■ 任务: 请列出下面这段关于 tqdm 进度条的文本中，函数 train_epochs_tqdm 在定义时的全部参数名。

■ 文本:
+===+

Epoch [5/10], Loss: 0.7424
Epoch [10/10], Loss: 0.6998


### 拓展：tqdm（训练时显示进度条）

In [76]:
#pip install tqdm

In [77]:
#可接着直接运行
from tqdm import tqdm
import time

In [78]:
def train_epochs_tqdm(epochs, net, optimizer, criterion, inputs, targets,wait_time=1):
    pbar = tqdm(range(epochs), desc="训练进度")
    for epoch in pbar:
        #训练循环内
        optimizer.zero_grad()            #优化器梯度归零
        output = net(inputs)              #前向传播
        loss = criterion(output, targets) #计算损失
        loss.backward()                  #反向传播
        optimizer.step()                 #优化器更新参数
        pbar.set_postfix({"Loss": f"{loss.item():.4f}"})
        time.sleep(wait_time) #等 1 秒

train_epochs_tqdm(epochs, net, optimizer, criterion, inputs, targets)

+===+

■ 数据集内容:
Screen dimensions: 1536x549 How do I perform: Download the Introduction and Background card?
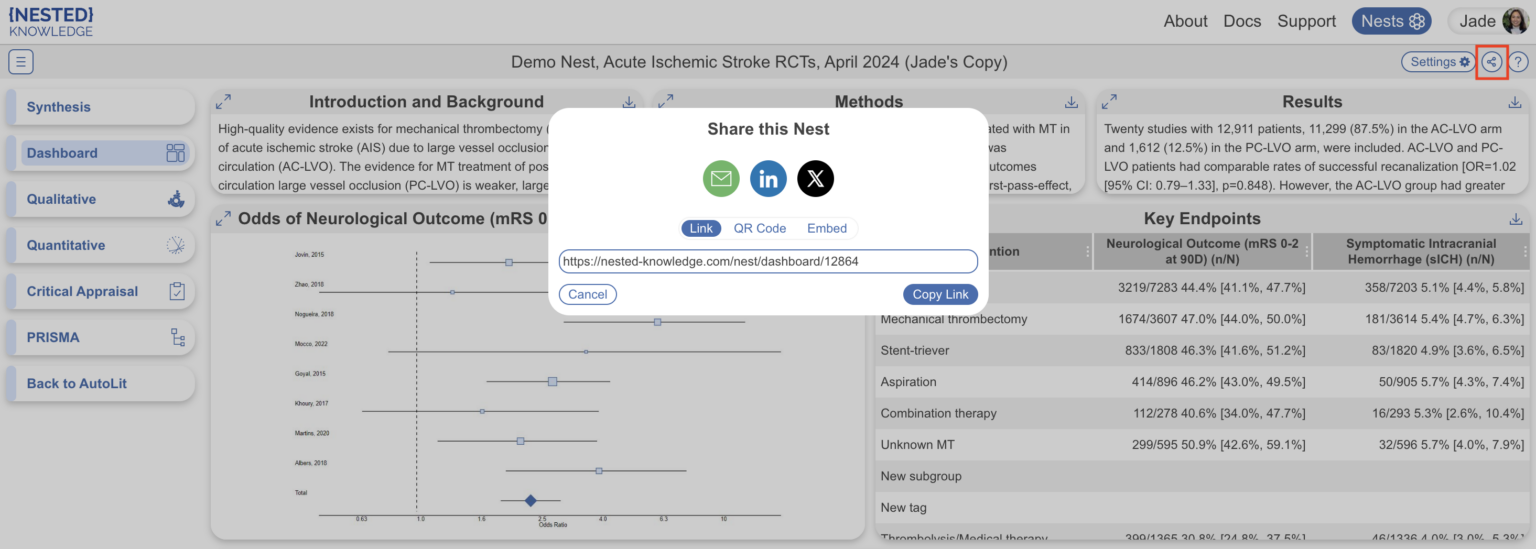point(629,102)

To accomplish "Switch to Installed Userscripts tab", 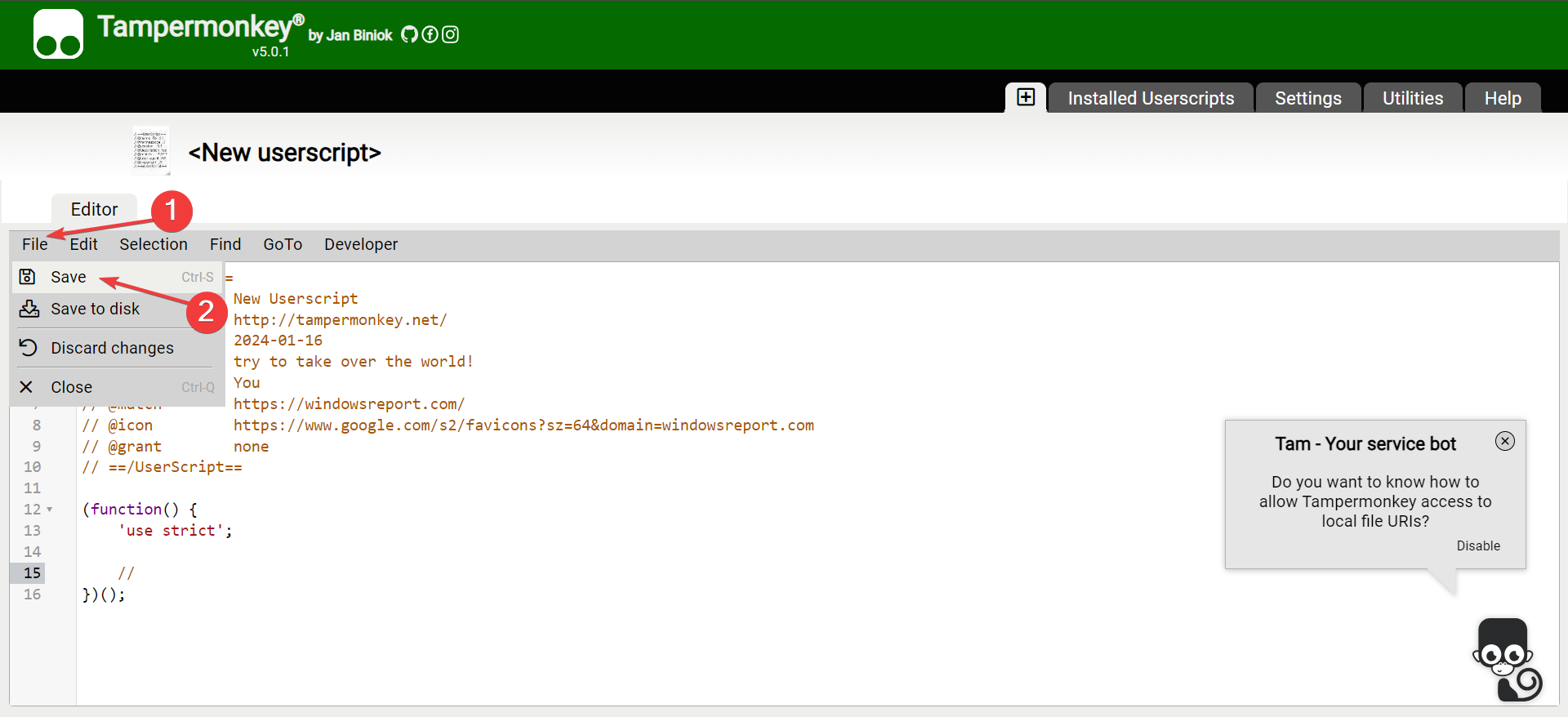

+===+

■ 任务解答: epochs、net、optimizer、criterion、inputs、targets、wait_time